== Trecho fornecido ==

Sim, muita gente sem nenhuma base técnica ou teórica chega a brilhantes resultados. Porém, algumas coisas a gente tem que saber, não tem saída. Já estamos cansados de saber que o famoso CD Audio (Red Book) comporta áudio no formato 44.1Khz e 16 bits. Mas parece que ainda não entendemos perfeitamente por que gravamos e mixamos com mais bits do que isso... Parece automático... mas não perfeitamente entendido.
Ainda é comum eu receber projetos para mixagem ou masterização que foram começados em 16 bits! Mês passado, algo pior do que isso aconteceu: gravei, mixei e masterizei um projeto, que seria enviado a uma produtora, pra que a trilha fosse lá encaixada nos diálogos do programa. E eles me solicitaram que a master da trilha fosse em 16 bits! Não faz o menor sentido. Vejamos por quê.
Pra começar, mesmo que o formato do arquivo de áudio ou da sessão seja em 16 bits, o processamento não é. Ou seja, quando inserimos um plug-in, mexemos no fader, no pan, qualquer tipo de processamento normalmente ocorre com uma resolução mais densa do que 16 bits. E então, o áudio deixa de ser de 16 bits e, para voltar a ser ouvido em 16 bits, esses bits excedentes têm que ser truncados (cortados), ou ditherizados (recalculados para caberem em 16bits).
O que eu quero dizer com recalculados? Lembremos que, enquanto no universo analógico o sinal é contínuo, em domínio digital o áudio é codificado em steps ou degraus. Este processo é chamado de quantização. Existem 65.536 degraus de volume em uma palavra digital de 16 bits (8 elevado a 16). Em uma palavra de 24 bits, já existem 16.777.216 possíveis valores ou degraus (8 elevado a 24).
Partindo do princípio de que essa diferença está presente justamente nos volumes mais baixos, áudio no formato de 24 bits tem consideravelmente mais resolução nos detalhes em baixos volumes. Curioso, não? Quando pensamos na diferença de 16 pra 24, não soa tão radical... Mas de 65 mil e pouco para 16 milhões, é bastante diferença! Então meu Deus... por que gravar em 16bits? "Ah, mas o CD não é em 16 bits mesmo?" É. Mas é MUITO mais inteligente carregar o máximo de qualidade, dinâmica (bits) e resposta de frequência (sample rate) até o último estágio da master, quando então, ditherizamos para 16 bits. E então, o que é dither ?

== Seção de dados ==

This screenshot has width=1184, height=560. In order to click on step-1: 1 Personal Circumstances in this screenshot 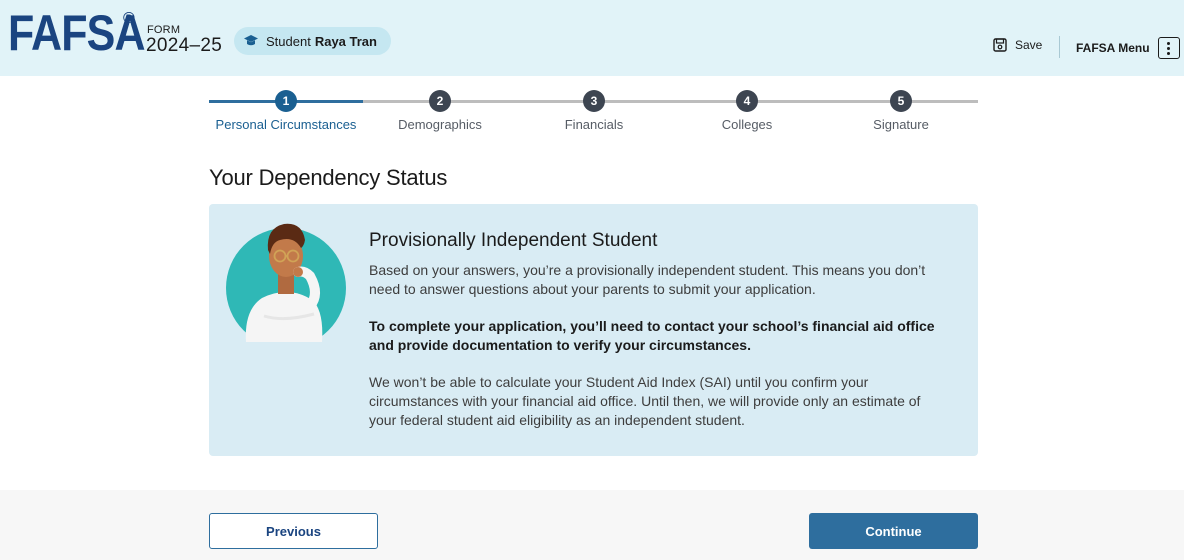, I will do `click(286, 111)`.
---
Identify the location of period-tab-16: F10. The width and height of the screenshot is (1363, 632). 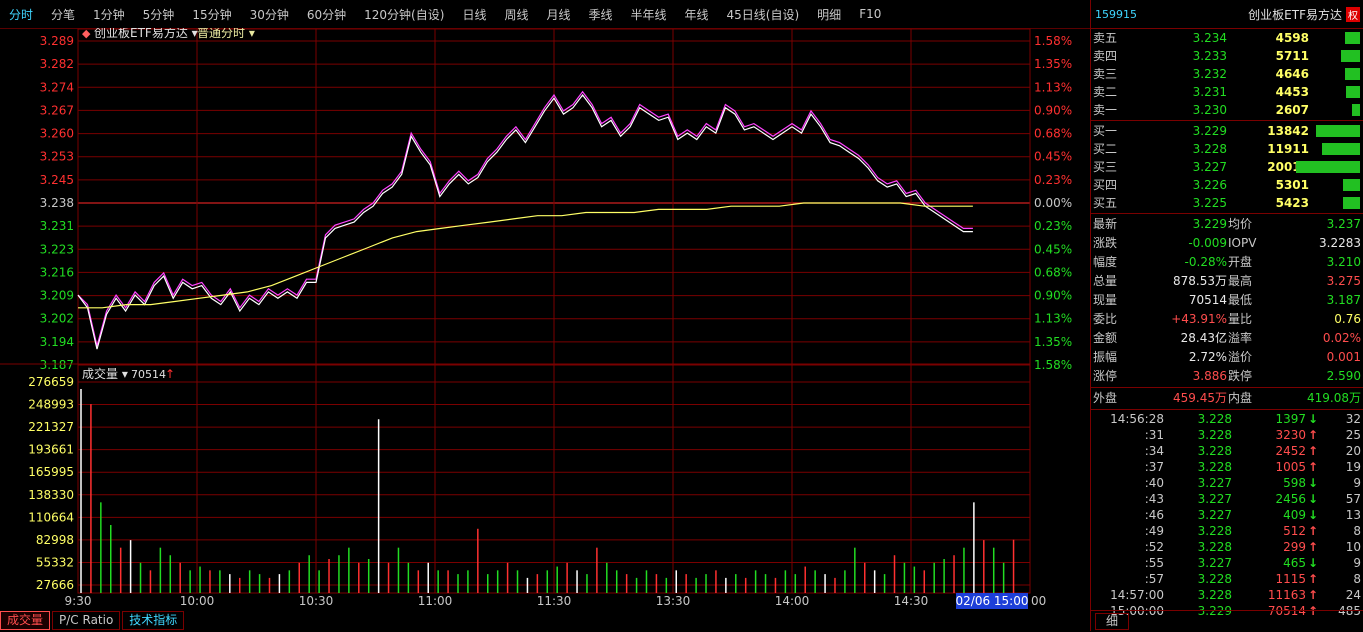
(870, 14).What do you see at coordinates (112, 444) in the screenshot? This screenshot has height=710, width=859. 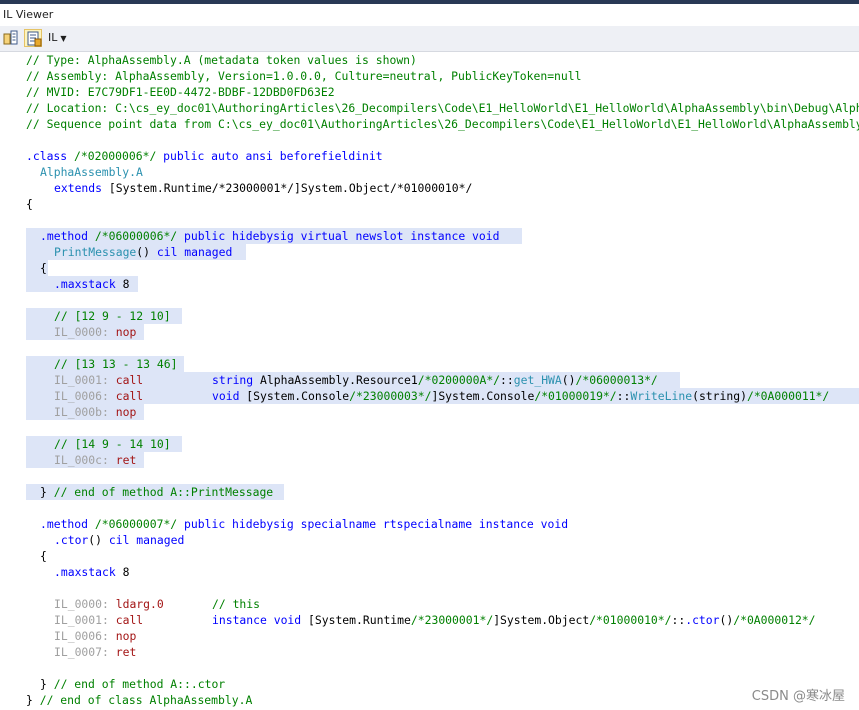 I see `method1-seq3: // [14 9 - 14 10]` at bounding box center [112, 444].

== Tarefas a resolver ==
[1] Passe para o inglês esta frase do trecho fornecido: "Pra começar, mesmo que o formato do arquivo de áudio ou da sessão seja em 16 bits, o processamento não é."
[2] Segundo o trecho fornecido, em que formato o CD Audio (Red Book) comporta áudio?
[3] Devolva, sem mudar nada, a parte do trecho fornecido entre "Ainda é comum" e "Vejamos por quê.", incluindo essas duas pontas.

== Resultados ==
[1] To begin with, even if the format of the audio file or of the session is 16 bits, the processing is not.

[2] No formato 44.1Khz e 16 bits.

[3]
Ainda é comum eu receber projetos para mixagem ou masterização que foram começados em 16 bits! Mês passado, algo pior do que isso aconteceu: gravei, mixei e masterizei um projeto, que seria enviado a uma produtora, pra que a trilha fosse lá encaixada nos diálogos do programa. E eles me solicitaram que a master da trilha fosse em 16 bits! Não faz o menor sentido. Vejamos por quê.